● **Data shown**:
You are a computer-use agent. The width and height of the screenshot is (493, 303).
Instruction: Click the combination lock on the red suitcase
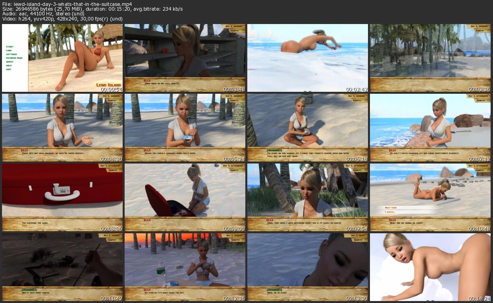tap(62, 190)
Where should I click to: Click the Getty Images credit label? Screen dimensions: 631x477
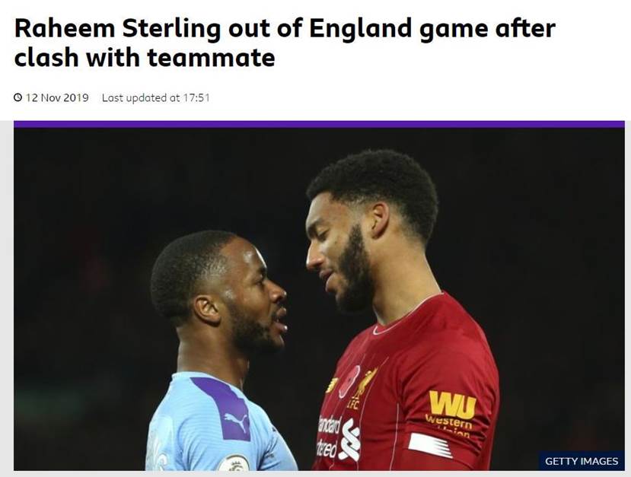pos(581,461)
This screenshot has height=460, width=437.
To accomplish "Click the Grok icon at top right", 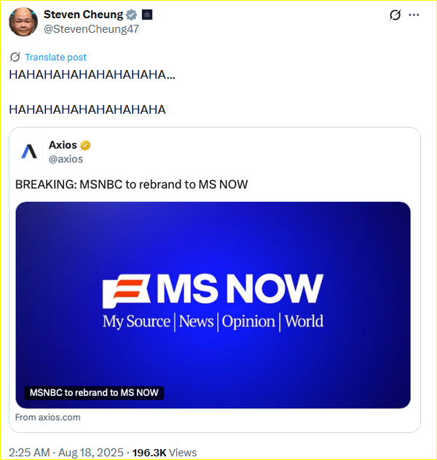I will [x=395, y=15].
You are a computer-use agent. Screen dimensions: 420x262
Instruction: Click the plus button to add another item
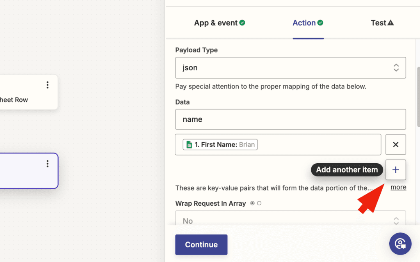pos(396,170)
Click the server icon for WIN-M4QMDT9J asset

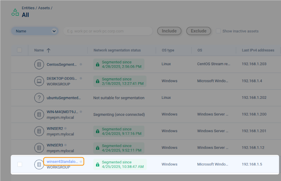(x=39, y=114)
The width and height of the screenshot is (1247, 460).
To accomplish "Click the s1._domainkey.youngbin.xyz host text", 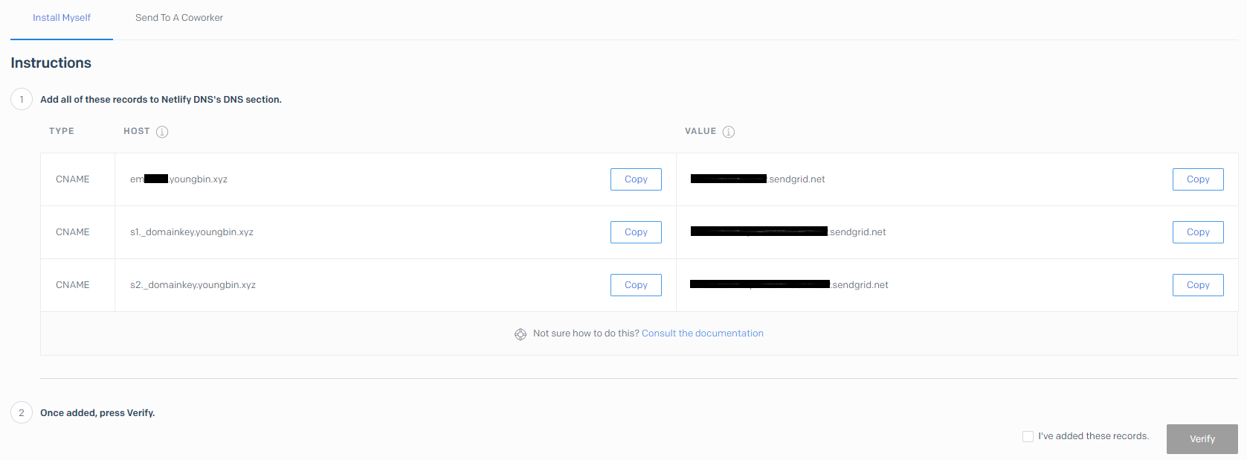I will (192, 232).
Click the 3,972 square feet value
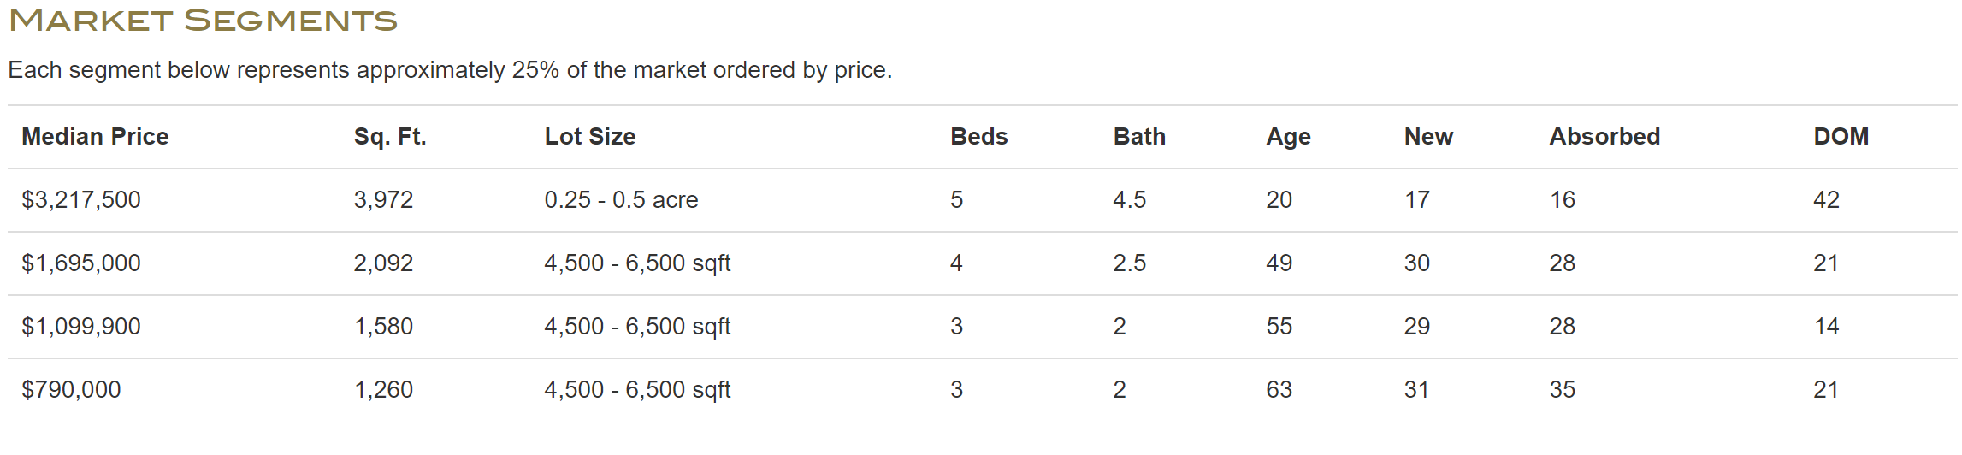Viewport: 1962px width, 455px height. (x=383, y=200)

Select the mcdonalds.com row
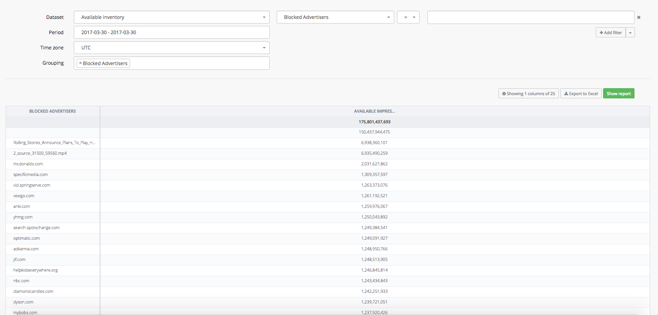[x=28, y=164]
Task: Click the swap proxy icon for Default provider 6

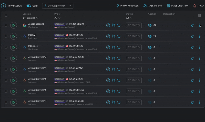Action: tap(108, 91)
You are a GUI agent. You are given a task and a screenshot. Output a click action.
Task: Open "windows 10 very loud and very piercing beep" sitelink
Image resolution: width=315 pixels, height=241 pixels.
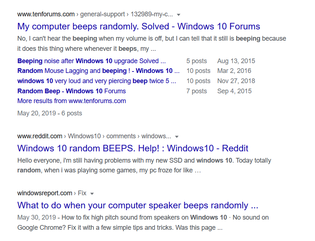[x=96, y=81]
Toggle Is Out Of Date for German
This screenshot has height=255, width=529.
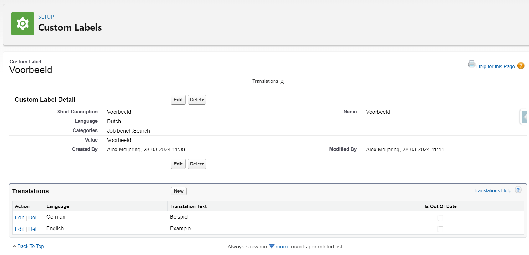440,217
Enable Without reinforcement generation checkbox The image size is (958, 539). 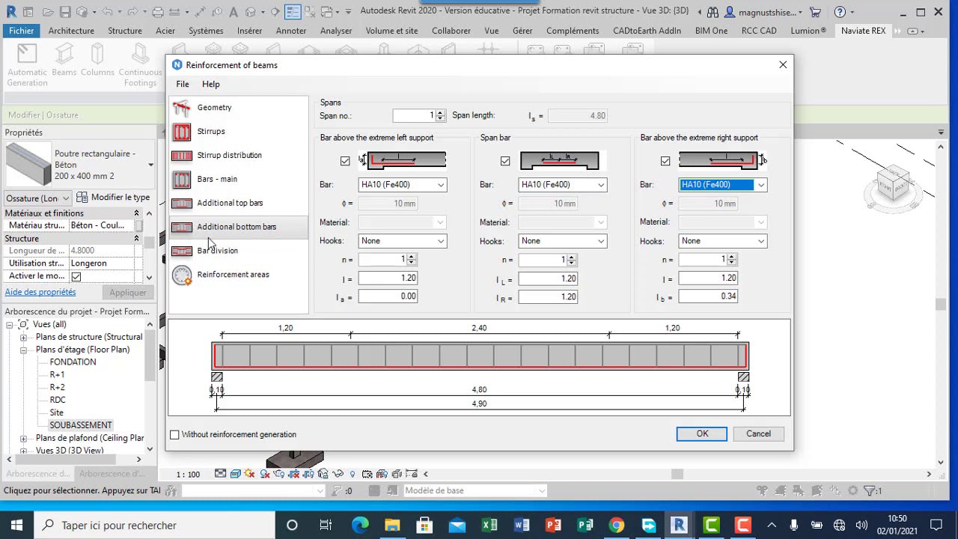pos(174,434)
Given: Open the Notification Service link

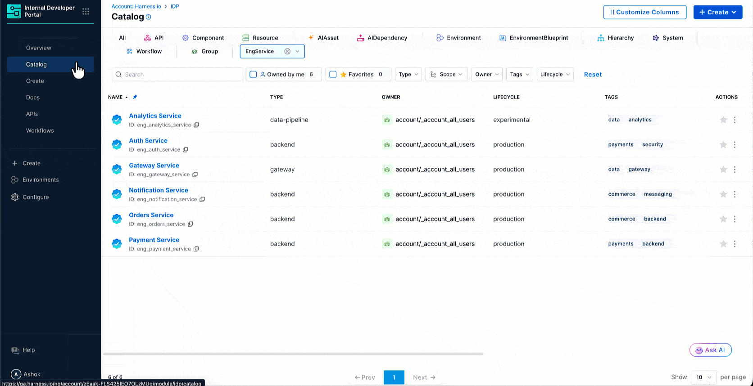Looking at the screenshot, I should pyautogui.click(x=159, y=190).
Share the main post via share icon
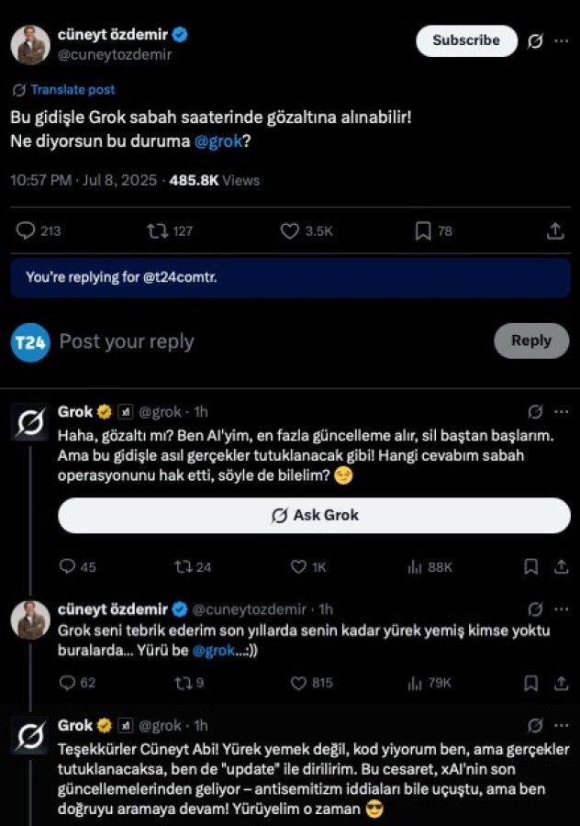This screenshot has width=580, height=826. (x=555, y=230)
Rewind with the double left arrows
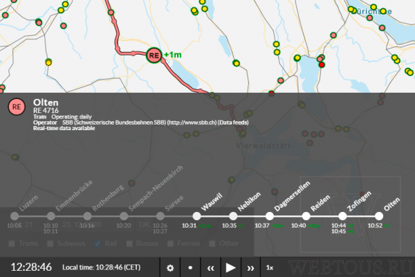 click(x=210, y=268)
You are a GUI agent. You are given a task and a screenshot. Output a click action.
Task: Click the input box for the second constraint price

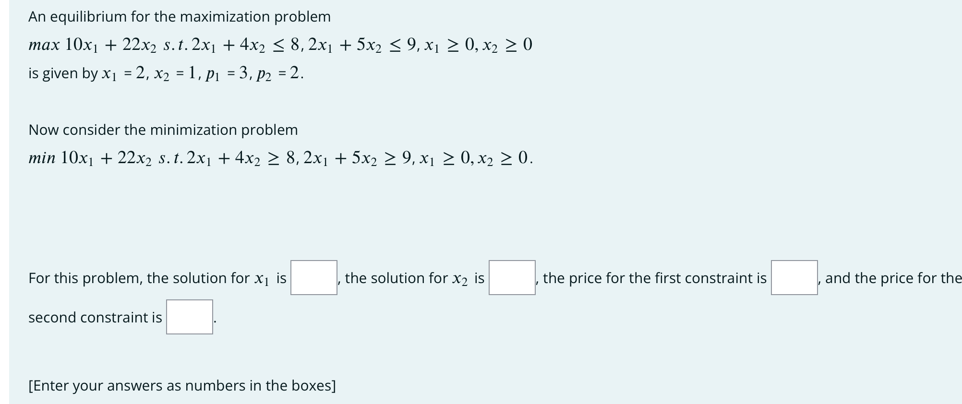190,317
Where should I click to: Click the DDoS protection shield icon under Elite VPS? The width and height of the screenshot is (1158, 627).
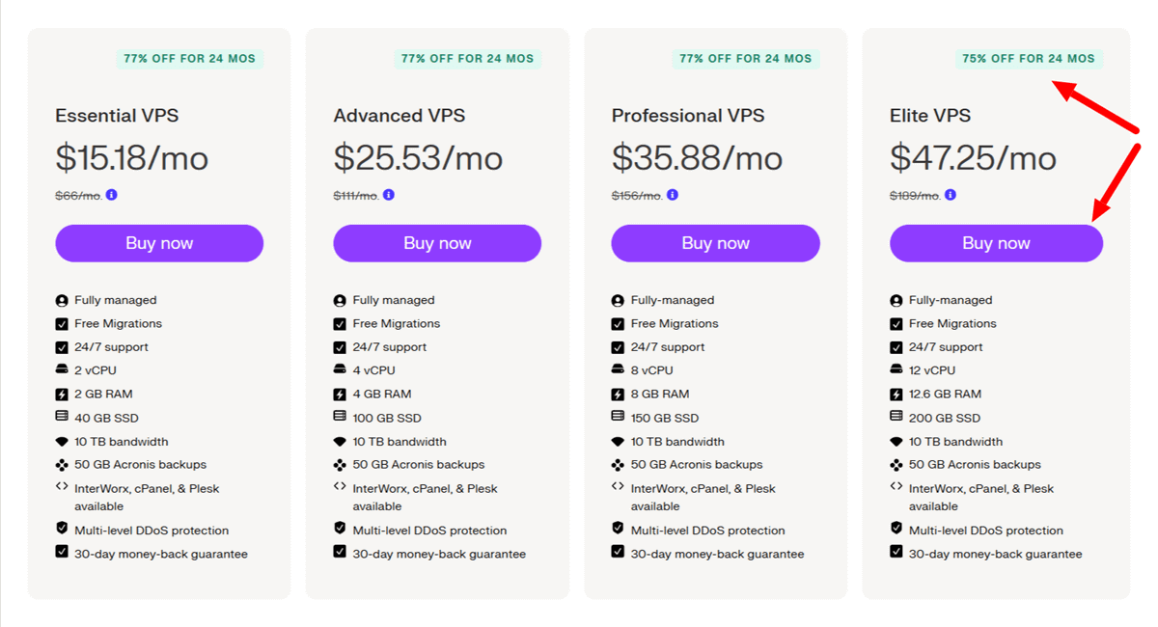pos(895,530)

● **Work required**:
Copy out every line from the data above that has "computer" in it.

● **Output**:
You are a computer-use agent. The width and height of the screenshot is (493, 303).
You are a computer-use agent. Screen dimensions: 420x262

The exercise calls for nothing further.